Chinese companies facing Wall Street crackdown
US Securities and Exchange Commission roll out regulations to scrutinize the books of listed foreign firms
Washington regulators have been accused of targeting Chinese companies listed on Wall Street. The move by the US Securities and Exchange Commission will force foreign firms to provide access to financial audits or risk being delisted.
Chinese technology companies are considered particularly vulnerable to the new measures with their shares falling sharply on Asian markets on Thursday.
“It is clearly discriminatory against Chinese companies listed in the US. It is wanton political suppression,” Foreign Ministry spokeswoman Hua Chunying said.
In response, the SEC pointed out that Beijing has constantly denied Wall Street regulators access to the books of Chinese firms.
- The Holding Foreign Companies Accountable Act plugs what critics have argued are major loopholes.
- It is aimed at delisting Chinese companies if they fail to comply with US auditing standards for three years in a row.

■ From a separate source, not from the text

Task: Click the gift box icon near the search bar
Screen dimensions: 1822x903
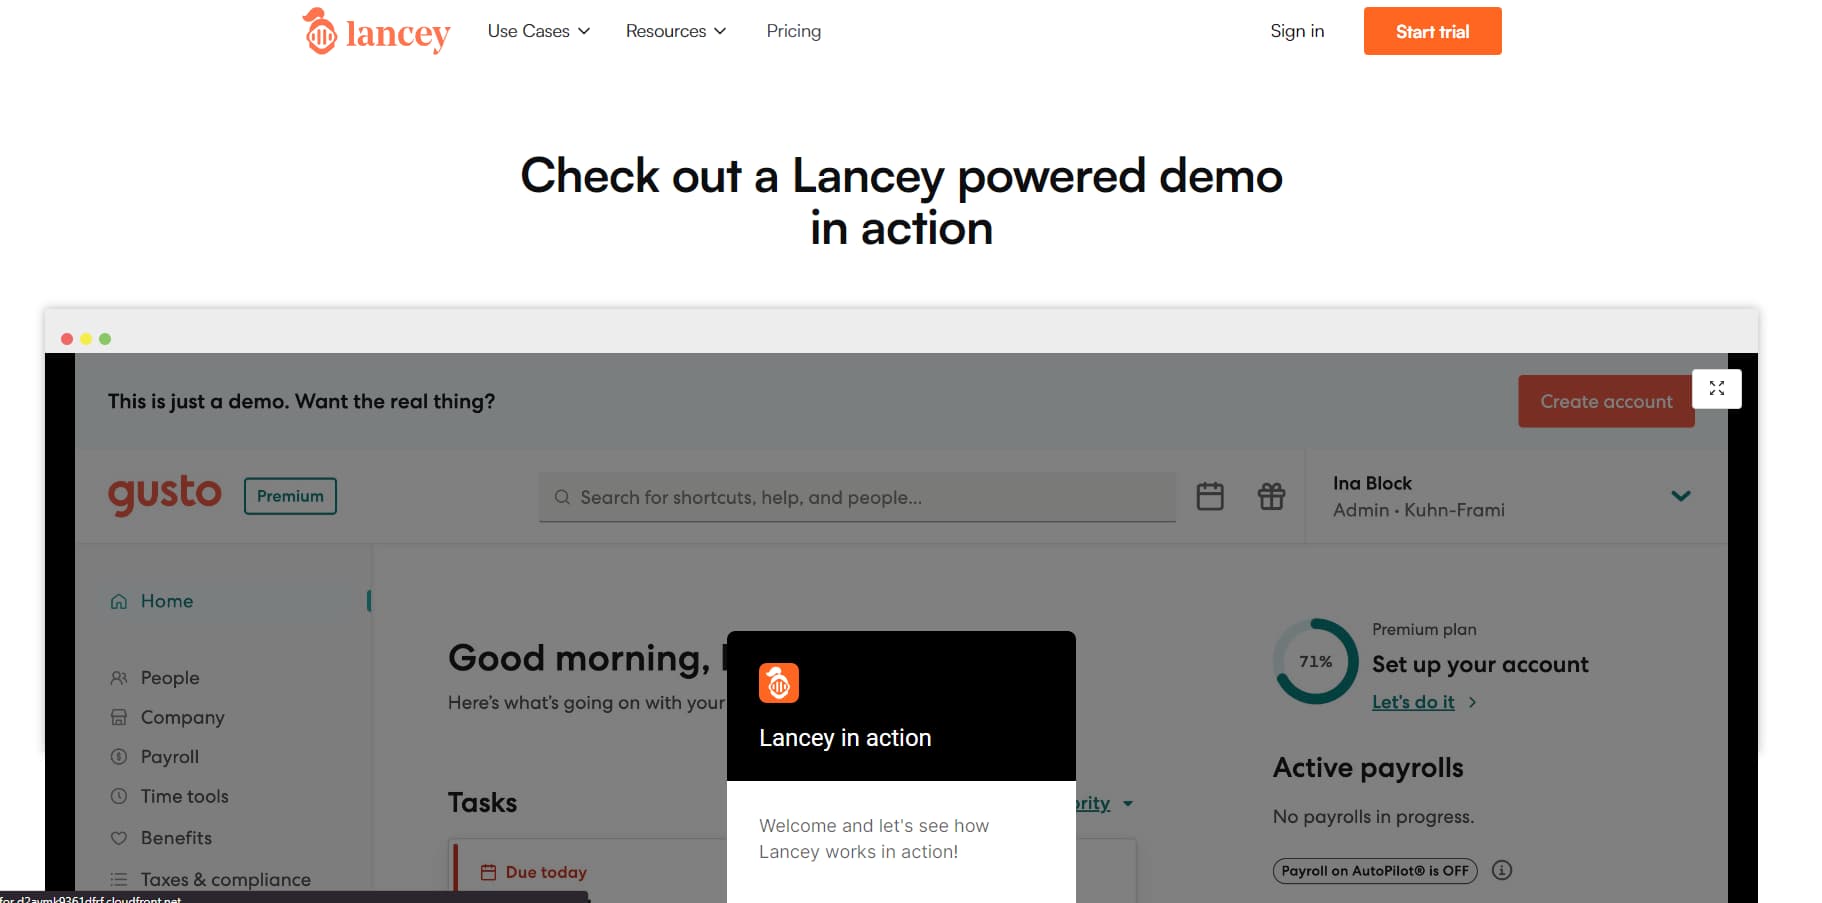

- Chinese technology companies are already facing a crackdown at home.
- Beijing has launched an antitrust investigation and has targeted the fintech sector for “systematic risks.”
- Big tech groups such as Alibaba and Tencent have come under scrutiny.
What was said: “[The decision] deprives US investors in sharing in Chinese businesses’ growth. We urge the US to provide a fair environment for all businesses listed there,” Foreign Ministry spokeswoman Hua said in a statement.
Reaction to the news: “A lot of investors thought the US and the [Joe] Biden administration would be more amicable towards China. But this news shows that it is going to be just as tough,” Louis Tse, the managing director at brokerage Wealthy Securities, said as reported by the Reuters news agency.
Delve deeper: Washington has rolled out broader sanctions against Chinese companies because of their pierced links to the Chinese Communist Party government. “China doesn’t want [companies] to disclose anything for national security reasons. That is a very big question that has to be answered by the Chinese side,” Tse told the Financial Times.
China Factor comment: The move by Washington regulators was always on the cards. Expect Beijing to retaliate.